Have you noticed that podcasts and streaming Internet really are the 21st century version of classic '30s and '40s radio? And it goes a step further thanks to technology because there are no radio frequency range limits. So as long as you have an Internet connection, you can listen to podcasts and streaming Internet from anywhere in the world. There are podcasts for virtually any topic you can think of. My co-worker's boyfriend does a weekly music podcast that has quite a following - people from all over the world send him CDs to play on his show, and his show has even been mentioned in Rolling Stone.
I've been building up quite the podcast library over the past year or three. A lot of the ones I listen to are writing-oriented, but I also regularly tune in to podcasts on creativity, a weekly yoga routine, Stephen Fry's podgrams, Celtic myths, and lots of audio plays. BBC 4 and 7 broadcast audio plays, documentaries, and even just actors reading books that you can listen to on the Internet, some of which are podcast-able, and there's also Wireless Theatre Company and Drama Pod. You can even listen to old-time radio on the Internet. How's that for irony?
Odd how with the advent of TV, radio plays more or less died out in the US, with the exception of what Garrison Keillor does on NPR on the weekends. In the UK, however, radio plays are alive and well. In fact, some radio plays get turned into TV shows and vice versa.
Did anyone watch Remember WENN in the 90s? I loved that show. The premise was the kooky antics of the staff at radio station WENN in Pittsburgh, Pennsylvania in the '40s. Great casting with a bunch of theatre actors, period-correct sets, and amazing costumes and coifs for the ladies (ain't no way Betty Roberts could have really afforded her wardrobe on her radio writer's salary of $30 a week, let alone her apartment at the Barbicon Hotel for Women).

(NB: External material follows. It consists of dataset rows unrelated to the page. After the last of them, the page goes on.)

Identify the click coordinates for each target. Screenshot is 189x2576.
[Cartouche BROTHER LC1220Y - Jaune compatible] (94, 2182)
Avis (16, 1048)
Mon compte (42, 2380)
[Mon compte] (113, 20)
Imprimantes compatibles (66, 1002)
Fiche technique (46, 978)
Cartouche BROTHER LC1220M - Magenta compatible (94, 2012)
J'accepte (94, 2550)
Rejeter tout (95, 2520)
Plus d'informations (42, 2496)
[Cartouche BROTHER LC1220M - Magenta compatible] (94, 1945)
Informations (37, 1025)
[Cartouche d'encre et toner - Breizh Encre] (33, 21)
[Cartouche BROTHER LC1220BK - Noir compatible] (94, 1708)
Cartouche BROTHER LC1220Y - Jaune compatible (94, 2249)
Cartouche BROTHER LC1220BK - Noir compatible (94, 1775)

I think Betty had the best job - writing all the scripts for the shows the station broadcast - The Hands of Time, Sam Dane - Private Detective (Hamlet and The Maltese Falcon all in one), Wee Mary MacGregor, Beside Manor, The Vagabond. Cleverly, the actors were performing radio plays within the storyline of each episode. Unfortunately, this show never made it to DVD because AMC decided not to play nice. Still, I have most of the episodes on VHS tapes (remember those?), and there are a few clips on youtube. Amazing that no one ever thought to do a radio version of this series. Talk about ready-made.